A CNPC stake in the Gulf of Mexico would be a victory for Chinese oil firms, which say they have been shut out from investing in U.S. companies ever since Cnooc Ltd.’s $18.5 billion bid for Unocal failed in 2005 amid U.S. political opposition. Instead, Chevron ended up buying that company. Since then, Chinese firms have shifted their focus to nations including Venezuela.

[cnpc and chevron deal]Associated Press

A Chinese worker checks valves and pipes in a CNPC refinery in Lanzhou.

A CNPC official said Chevron last month provided technical data on the Big Foot deep-water oil field south of New Orleans, offering CNPC a possible 12.5% stake in the field. “Talks with Chevron are currently on hold. We wanted more equity than the 12.5% stake it was proposing,” the official said on condition of anonymity.

Chevron has a 60% interest in Big Foot. Norway’s StatoilHydro ASA and Royal Dutch Shell PLC have stakes of 27.5% and 12.5%, respectively. A stake sale of 12.5% would reduce Chevron’s holding to 47.5%.

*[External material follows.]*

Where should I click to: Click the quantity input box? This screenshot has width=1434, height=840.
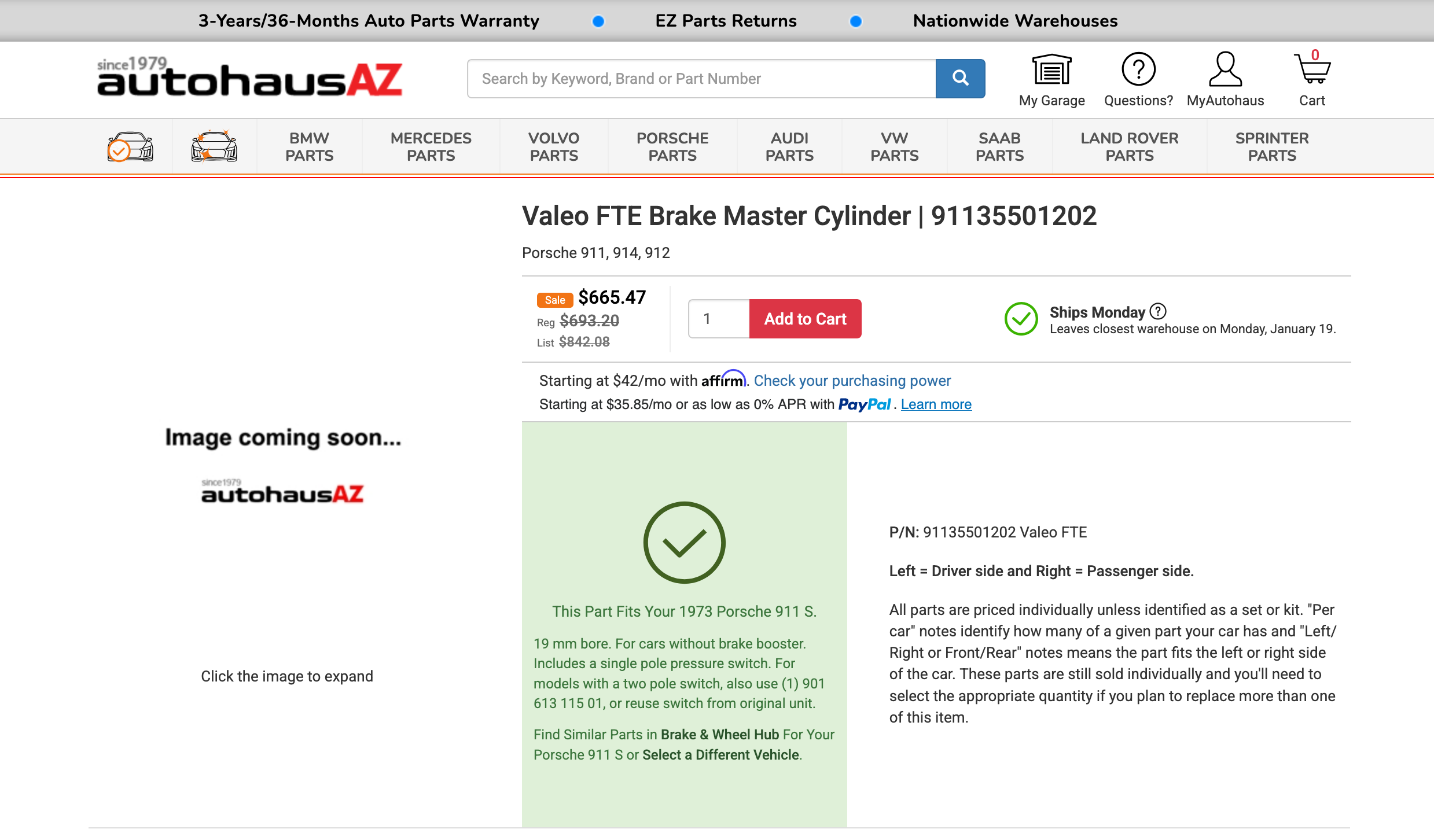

“Chevron is not currently in any discussions on sale or partial sale of Big Foot,” said a Chevron spokesman. He didn’t comment on any previous contact with CNPC regarding the field. A CNPC spokesman couldn’t be reached for official comment.

China’s state oil giants have stepped up their hunt for oil and gas assets, taking advantage of low valuations triggered by tight credit markets and a $100-a-barrel plunge in oil prices from their peak last year. China imports half of the crude oil it uses.

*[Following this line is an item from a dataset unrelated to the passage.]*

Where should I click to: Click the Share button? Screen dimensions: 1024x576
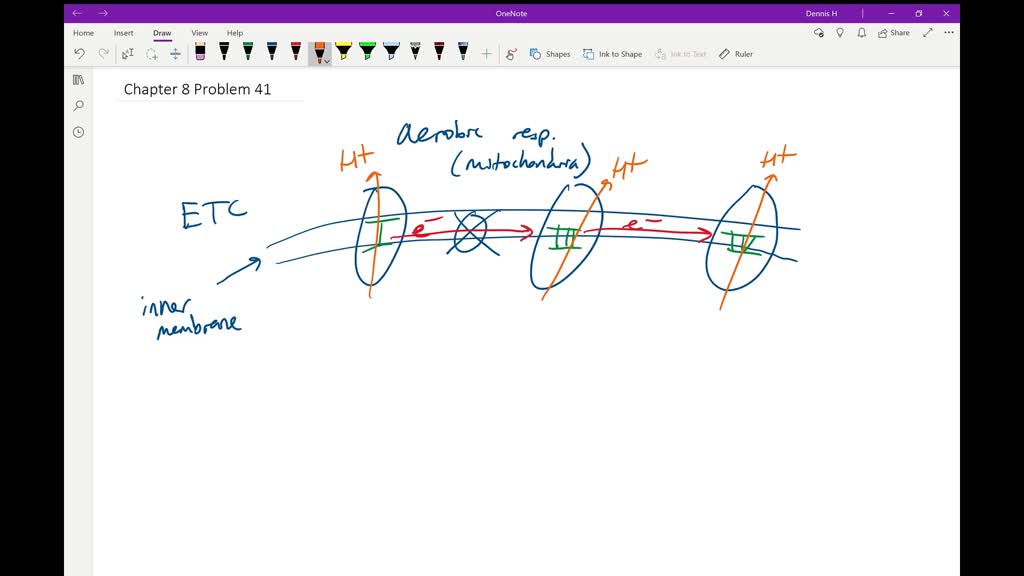point(894,33)
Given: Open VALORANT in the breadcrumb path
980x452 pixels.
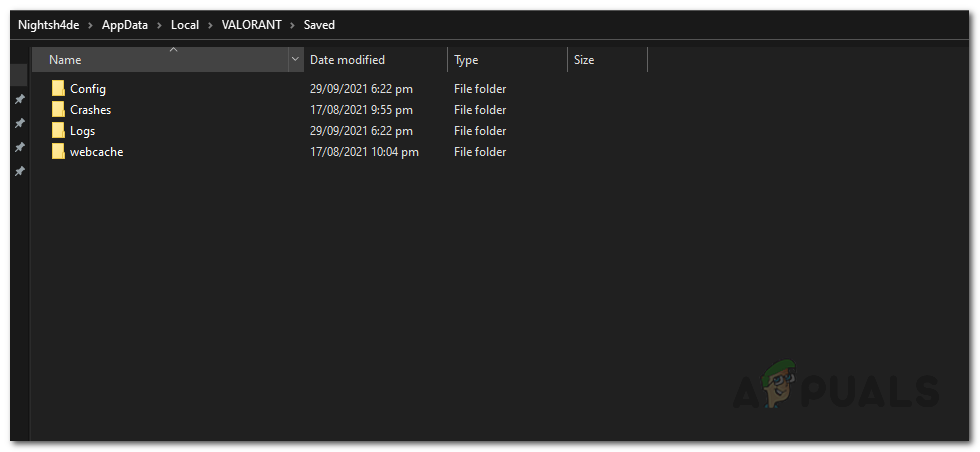Looking at the screenshot, I should click(249, 24).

No details on the value of the Big Foot stake deal were available.

China’s deal-making in the resources sector in recent months has triggered a flurry of reactions. In Australia, the government is calling for a Senate inquiry into foreign investment as state-owned companies backed by Beijing seek Canberra’s approval for more than $22 billion of resources deals, including a planned US$19.5 billion tie-up between Aluminum Corp. of ChinaLtd. and Anglo-Australian mining giant Rio Tinto PLC.

Opponents point to a lack of reciprocity in China, with foreign firms hard-pressed to clinch deals except in partnership with state-run firms. Critics were given further ammunition Wednesday when China’s Ministry of Commerce blocked a $2.4 billion bid by Coca-Cola Co. for China Huiyuan Juice Group Ltd. on competition grounds.

The CNPC official said Chevron’s willingness to farm out a stake in Big Foot was due to the U.S. company’s successful bid in 2007 to develop the Chuandongbei natural-gas block in China’s Sichuan province.

Chevron signed a 30-year production-sharing contract with CNPC on the area, which is the largest the Chinese company has ever offered to a foreign partner. The 800-square-mile field has an estimated resource base of five trillion cubic feet of gas, equivalent to 142 billion cubic meters.